02:27Mes parents, ils ont fui le régime des ayatollahs
02:30et je me suis dit, waouh, alors lui,
02:32il est chié, quoi,
02:33parce qu'il vient parler à la place des victimes
02:35parce que Daesh aussi a fait
02:36beaucoup de victimes en Syrie.
02:38Et c'est là où, encore une fois,
02:40j'ai trouvé une autre place
02:41parce que moi, je ne comptais pas déposer
02:42parce que je me disais,
02:43moi, qu'est-ce que j'ai à raconter
02:44dans ce procès ?
02:45Je vais bien, mes amis vont bien,
02:46je n'ai pas été blessée.
02:48Psychologiquement, je m'en sors bien,
02:50je n'ai pas l'impression
02:51d'avoir des traumatismes.
02:52Mais quand il a dit ça,
02:53je me suis dit, ah, bah,
02:54si, moi, je vais lui répondre, en fait.

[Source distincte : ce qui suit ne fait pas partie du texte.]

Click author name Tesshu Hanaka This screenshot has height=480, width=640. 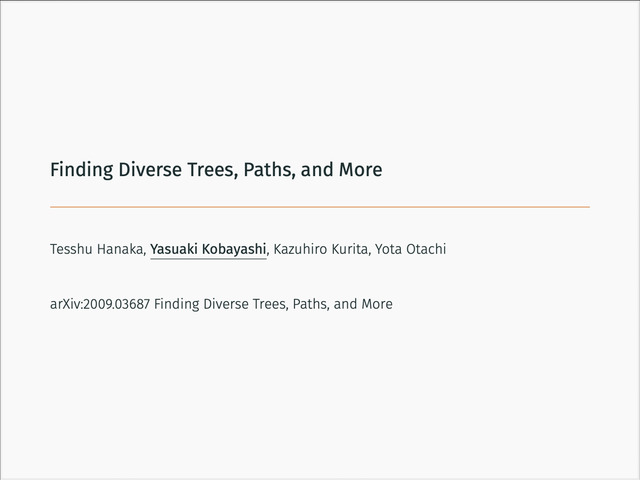pos(97,248)
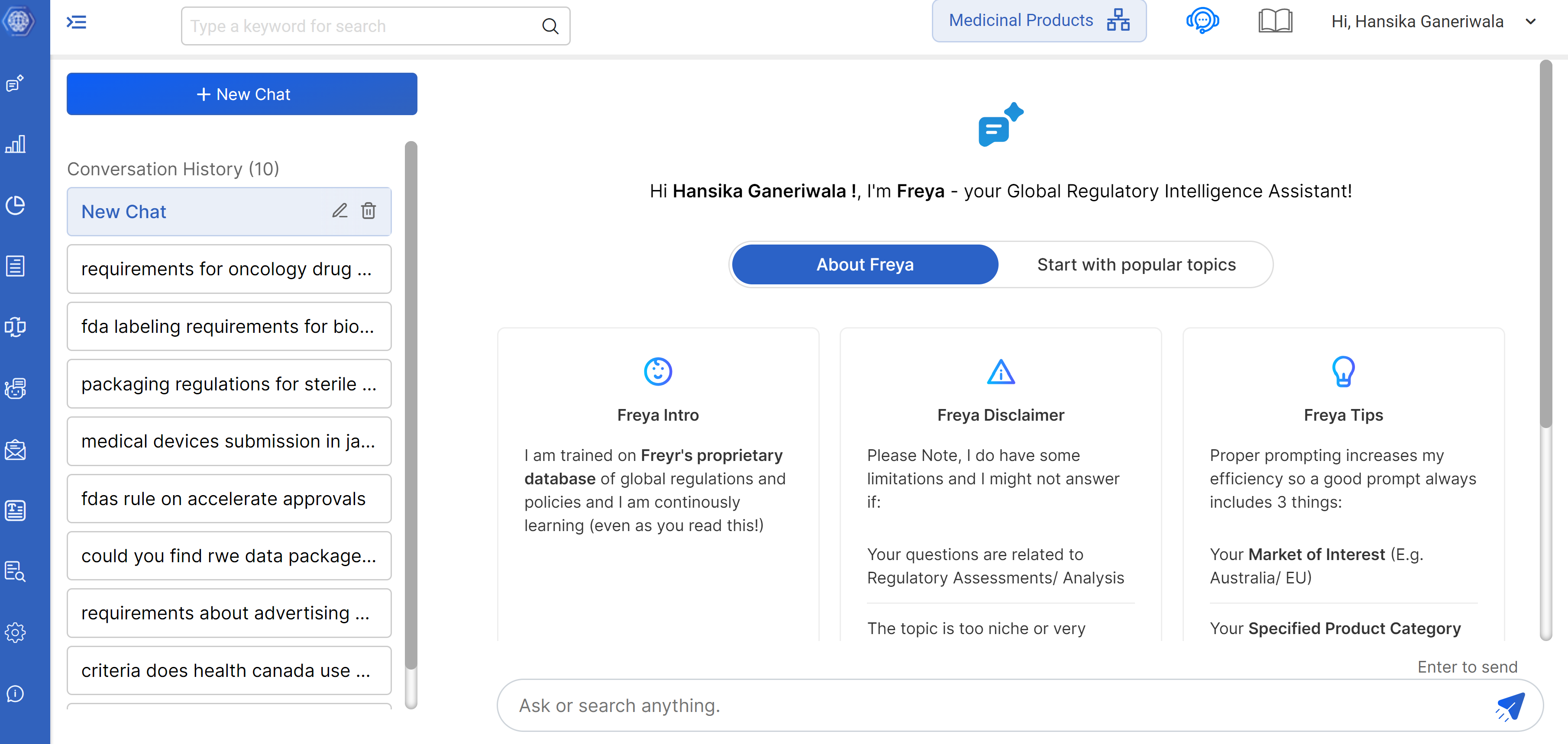Open the settings gear in sidebar
The height and width of the screenshot is (744, 1568).
pos(15,633)
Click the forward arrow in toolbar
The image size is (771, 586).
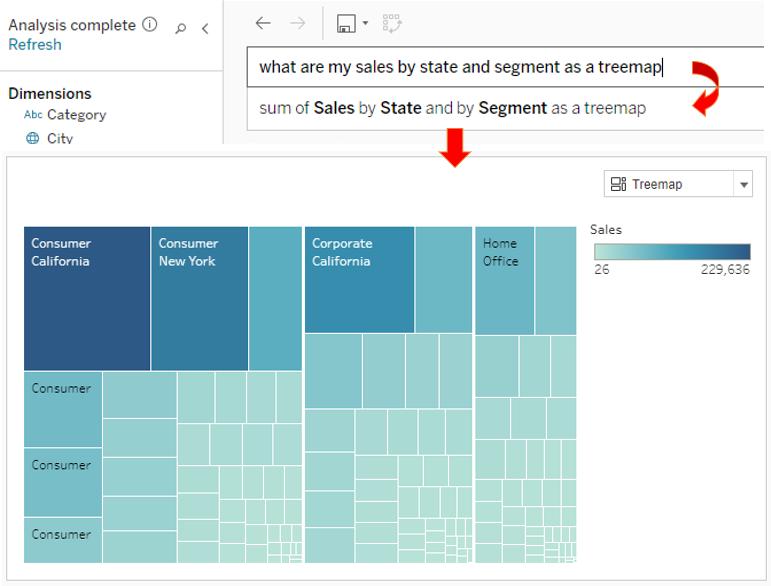tap(297, 22)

02:56Enfin, c'est un peu l'enfant que j'étais
02:58qui a dû quitter son pays,
02:59qui s'est dit, je vais répondre
03:01à Salah Abdeslam.
03:04Dans cette salle d'audience,
03:06il se passait plein de choses.
03:07Les avocats parlaient,
03:08tout le monde parlait.
03:08Et moi, j'avais aussi besoin
03:09d'avoir une autre place,
03:11pas celle de victime silencieuse.
03:13Dessiner et raconter, en fait,
03:15les audiences m'a permis
03:16de trouver ma place
03:17dans cette histoire.
03:19J'assistais régulièrement aux audiences
03:20et dans les chroniques judiciaires,
03:22je ne retrouvais pas exactement
03:23ce que j'entendais
03:24dans la salle d'audience, parfois.
03:25Je trouvais que parfois,
03:26c'était un peu lissé.
03:28Et moi, j'avais envie de le raconter
03:29vraiment de manière brute.
03:30Et ça a commencé avec
03:32l'interrogatoire de Mohamed Abrini.
03:34Et donc, il y avait un article
03:35de Mathieu Suc dans Mediapart.
03:37Et le titre, c'était un homme ordinaire.
03:39Là, ça avait fait titre dans ma tête,
03:40c'est que moi, j'avais envie d'écrire.
03:42Ce n'est pas un homme ordinaire,
03:43c'est un teubé.
03:44C'est un gros con.
03:45Et pourquoi ils ne le disent pas comme ça ?
03:46Je sais pourquoi ils ne le disent pas comme ça,
03:48mais pourquoi ils ne sont pas plus cash, quoi ?
03:50Et donc, je me suis dit,
03:51moi, je vais le raconter.
03:52Je vais le raconter à ma façon.
03:54Et j'ai posté ça sur mes réseaux sociaux.
03:56Et au début, je pensais
03:56m'arrêter très vite.
03:58Et puis, au final,
03:59ça a fait un...
04:00On me dit un buzz.
04:01C'était fou, ça.
04:02C'était assez fou.
04:03Ces événements,
04:04ils m'ont quand même plus changé
04:06que ce que je pensais,
04:07notamment sur la peur.
04:10Moi, j'étais quelqu'un
04:11qui avait très, très peur.
04:12Très peur pour ses proches,
04:14pour sa famille.
04:15Parce que, justement,
04:16en fait, la violence,
04:17elle était rentrée dans ma vie très jeune.
04:19Moi, très petite,
04:19j'avais peur que les ayatollahs,
04:21ils viennent me chercher.
04:22Je faisais des cauchemars comme ça.
04:24Et du coup,
04:24même quand l'attentat,
04:25il est arrivé,
04:26j'étais familière par mon histoire
04:28avec le fait qu'effectivement,
04:30on peut venir tuer des gens
04:31à l'étranger
04:32parce qu'il y avait des Iraniens en exil
04:33qui avaient été assassinés, etc.
04:36Et du coup,
04:37ce que j'ai réalisé récemment,
04:39c'est que, paradoxalement,
04:41après les attentats,
04:42la peur, elle a changé.
04:44Je ne veux pas dire
04:44que j'ai moins peur,
04:46mais c'est vrai que je suis devenue
04:47peut-être un peu plus dure.
04:48Et effectivement,
04:49j'ai moins ce truc
04:50de maintenant de m'inquiéter
04:52et tout ça.
04:52Vous pensiez que ça allait arriver,
04:54puis une fois que c'est arrivé,
04:55ça y est, c'est arrivé.
04:56Et puis voilà.
04:57C'est un peu bizarre, mais...
05:02C'est un peu bizarre, mais c'est arrivé.
05:03C'est un peu bizarre, mais c'est arrivé.